What are my intentions? I don’t know. Do you?

May 11th, 2012

I’ve got at least four posts about dual citizenship simmering in my head – events are conspiring to make me think about this rather a lot: I have almost completed my application for Swiss citizenship and I should be able to pop that baby in the mail on Monday (long, long time readers might remember that this was on my to-do list about, oh, five years ago…); the whole Michele Bachmann gets-then-withdraws-Swiss citizenship saga (I could write about twenty posts about that alone); and this charming change in wording on the form I have to fill out as an American living abroad when I request a federal election ballot:

the new form leaves civilian voters only these choices: “I am a U.S. citizen residing outside the U.S., and I intend to return”; or “I am a U.S. citizen residing outside the U.S., and I do not intend to return.” The Pentagon office says it needs the information to help election officials decide whether to send out just federal ballots or federal and local ballots.

You can read the full story here (and here’s a shout out to the Pittsburgh Post Gazette for having that story not behind a pay wall).
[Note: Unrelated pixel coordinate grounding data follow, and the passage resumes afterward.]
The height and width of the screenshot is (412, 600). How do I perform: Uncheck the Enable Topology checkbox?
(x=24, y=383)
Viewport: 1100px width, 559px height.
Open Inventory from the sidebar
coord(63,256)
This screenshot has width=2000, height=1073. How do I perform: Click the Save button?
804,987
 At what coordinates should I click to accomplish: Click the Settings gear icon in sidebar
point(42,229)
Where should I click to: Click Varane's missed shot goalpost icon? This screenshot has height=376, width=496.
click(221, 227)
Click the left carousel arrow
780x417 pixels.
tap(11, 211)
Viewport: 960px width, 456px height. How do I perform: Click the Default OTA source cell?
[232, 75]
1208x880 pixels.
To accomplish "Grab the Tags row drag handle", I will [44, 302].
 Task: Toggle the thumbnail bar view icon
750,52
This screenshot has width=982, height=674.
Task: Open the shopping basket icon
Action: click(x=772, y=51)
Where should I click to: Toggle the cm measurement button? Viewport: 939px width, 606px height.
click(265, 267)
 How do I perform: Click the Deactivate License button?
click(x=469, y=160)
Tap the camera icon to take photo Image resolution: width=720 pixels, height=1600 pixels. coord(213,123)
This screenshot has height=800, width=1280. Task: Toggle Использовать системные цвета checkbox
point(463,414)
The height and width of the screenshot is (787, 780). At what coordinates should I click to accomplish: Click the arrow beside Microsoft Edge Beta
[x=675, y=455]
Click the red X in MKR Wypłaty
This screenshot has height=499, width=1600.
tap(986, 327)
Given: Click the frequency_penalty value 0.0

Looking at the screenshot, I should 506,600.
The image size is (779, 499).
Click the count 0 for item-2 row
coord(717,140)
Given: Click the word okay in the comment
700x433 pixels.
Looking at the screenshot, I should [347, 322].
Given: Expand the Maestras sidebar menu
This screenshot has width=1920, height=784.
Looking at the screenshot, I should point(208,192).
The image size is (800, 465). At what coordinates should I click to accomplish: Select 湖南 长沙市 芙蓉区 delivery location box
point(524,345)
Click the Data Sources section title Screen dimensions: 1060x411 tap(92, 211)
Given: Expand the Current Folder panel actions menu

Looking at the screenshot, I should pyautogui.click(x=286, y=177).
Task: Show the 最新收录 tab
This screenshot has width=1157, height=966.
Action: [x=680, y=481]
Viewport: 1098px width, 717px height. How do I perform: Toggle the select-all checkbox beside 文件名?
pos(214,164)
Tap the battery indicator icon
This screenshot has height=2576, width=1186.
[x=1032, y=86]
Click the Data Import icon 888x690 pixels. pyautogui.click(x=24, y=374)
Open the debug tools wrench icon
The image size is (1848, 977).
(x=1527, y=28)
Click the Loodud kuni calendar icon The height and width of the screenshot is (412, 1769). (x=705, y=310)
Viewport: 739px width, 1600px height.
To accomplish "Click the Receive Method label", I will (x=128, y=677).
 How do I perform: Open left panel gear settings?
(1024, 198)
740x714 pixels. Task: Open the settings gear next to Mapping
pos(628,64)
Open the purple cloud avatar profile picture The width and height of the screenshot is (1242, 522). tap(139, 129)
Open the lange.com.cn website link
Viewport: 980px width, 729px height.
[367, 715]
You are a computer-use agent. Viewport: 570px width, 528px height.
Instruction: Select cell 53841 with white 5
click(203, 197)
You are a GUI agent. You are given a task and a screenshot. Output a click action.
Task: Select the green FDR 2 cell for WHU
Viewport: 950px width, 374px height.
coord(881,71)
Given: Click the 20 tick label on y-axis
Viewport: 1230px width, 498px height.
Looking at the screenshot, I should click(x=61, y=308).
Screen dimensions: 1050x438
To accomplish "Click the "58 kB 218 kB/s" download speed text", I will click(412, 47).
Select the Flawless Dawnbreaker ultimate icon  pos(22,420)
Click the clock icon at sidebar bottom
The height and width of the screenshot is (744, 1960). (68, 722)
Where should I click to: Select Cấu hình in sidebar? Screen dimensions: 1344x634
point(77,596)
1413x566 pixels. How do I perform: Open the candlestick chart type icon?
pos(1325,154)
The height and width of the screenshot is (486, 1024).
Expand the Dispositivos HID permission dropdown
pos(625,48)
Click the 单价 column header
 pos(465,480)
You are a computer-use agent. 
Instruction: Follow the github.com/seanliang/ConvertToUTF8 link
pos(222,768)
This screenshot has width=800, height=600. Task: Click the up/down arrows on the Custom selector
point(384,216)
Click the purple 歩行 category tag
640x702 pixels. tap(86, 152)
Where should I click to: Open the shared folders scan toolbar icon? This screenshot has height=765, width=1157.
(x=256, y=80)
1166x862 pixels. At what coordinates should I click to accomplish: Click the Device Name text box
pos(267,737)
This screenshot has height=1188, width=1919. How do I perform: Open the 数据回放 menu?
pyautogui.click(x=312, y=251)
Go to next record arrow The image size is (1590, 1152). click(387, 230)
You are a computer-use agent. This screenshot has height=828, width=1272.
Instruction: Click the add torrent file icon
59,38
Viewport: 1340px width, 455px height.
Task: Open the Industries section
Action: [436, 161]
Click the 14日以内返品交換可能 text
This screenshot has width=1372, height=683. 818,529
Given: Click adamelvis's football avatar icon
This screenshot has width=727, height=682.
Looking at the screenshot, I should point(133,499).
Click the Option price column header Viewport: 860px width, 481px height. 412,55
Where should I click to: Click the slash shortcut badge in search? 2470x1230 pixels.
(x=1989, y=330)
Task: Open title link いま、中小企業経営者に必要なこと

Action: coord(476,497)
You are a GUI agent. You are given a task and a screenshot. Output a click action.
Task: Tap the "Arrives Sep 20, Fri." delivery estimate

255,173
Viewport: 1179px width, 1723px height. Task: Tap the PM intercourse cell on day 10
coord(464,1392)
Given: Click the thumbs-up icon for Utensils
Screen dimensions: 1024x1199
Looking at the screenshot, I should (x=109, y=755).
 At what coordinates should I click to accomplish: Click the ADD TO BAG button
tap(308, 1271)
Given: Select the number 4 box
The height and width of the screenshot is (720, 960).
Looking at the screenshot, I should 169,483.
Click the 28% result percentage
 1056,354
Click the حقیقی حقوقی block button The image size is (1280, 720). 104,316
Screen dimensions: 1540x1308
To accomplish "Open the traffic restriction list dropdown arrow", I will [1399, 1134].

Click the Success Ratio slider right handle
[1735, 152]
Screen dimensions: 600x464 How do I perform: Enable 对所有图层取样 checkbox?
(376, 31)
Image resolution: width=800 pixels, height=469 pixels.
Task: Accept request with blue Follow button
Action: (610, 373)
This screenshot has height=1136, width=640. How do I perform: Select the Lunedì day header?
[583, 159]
I cannot answer that question. People living abroad on a time-defined work contract might reasonably be able to answer that question, or at least to attempt to answer it in good faith, but I cannot answer that question. I married a Swiss man. We’re living here right now and life is good.┬áR has a good job that he likes and the boys are growing up having a relationship with their only living grandparents and SB is thriving in his hockey program and for now, we’re here. We’re here for the foreseeable future if only because R’s parents are getting older and I don’t want to take the boys away from their grandparents unless there’s really no choice. But that doesn’t mean we wouldn’t return one day. I’d love to live in the US again, but it depends on so much more than us just wanting it doesn’t it? I mean, we’d need to find the right job in the right place with the right timing – R’s parents aren’t getting any younger and I treasure these years the four of them, grandparents and grandchildren, have together. It’s exactly what Lucy Stensland Laederich of the Federation of Women’s Clubs Overseas says in the article:

At least half the group’s 15,000 members, she said, are living abroad not “because we wanted to, but because of marriage, employment, studies, NGO or church work, etc. I very frankly have no idea which of those two boxes to check because I do not ‘intend’ to return nor do I not ‘intend’ to return.”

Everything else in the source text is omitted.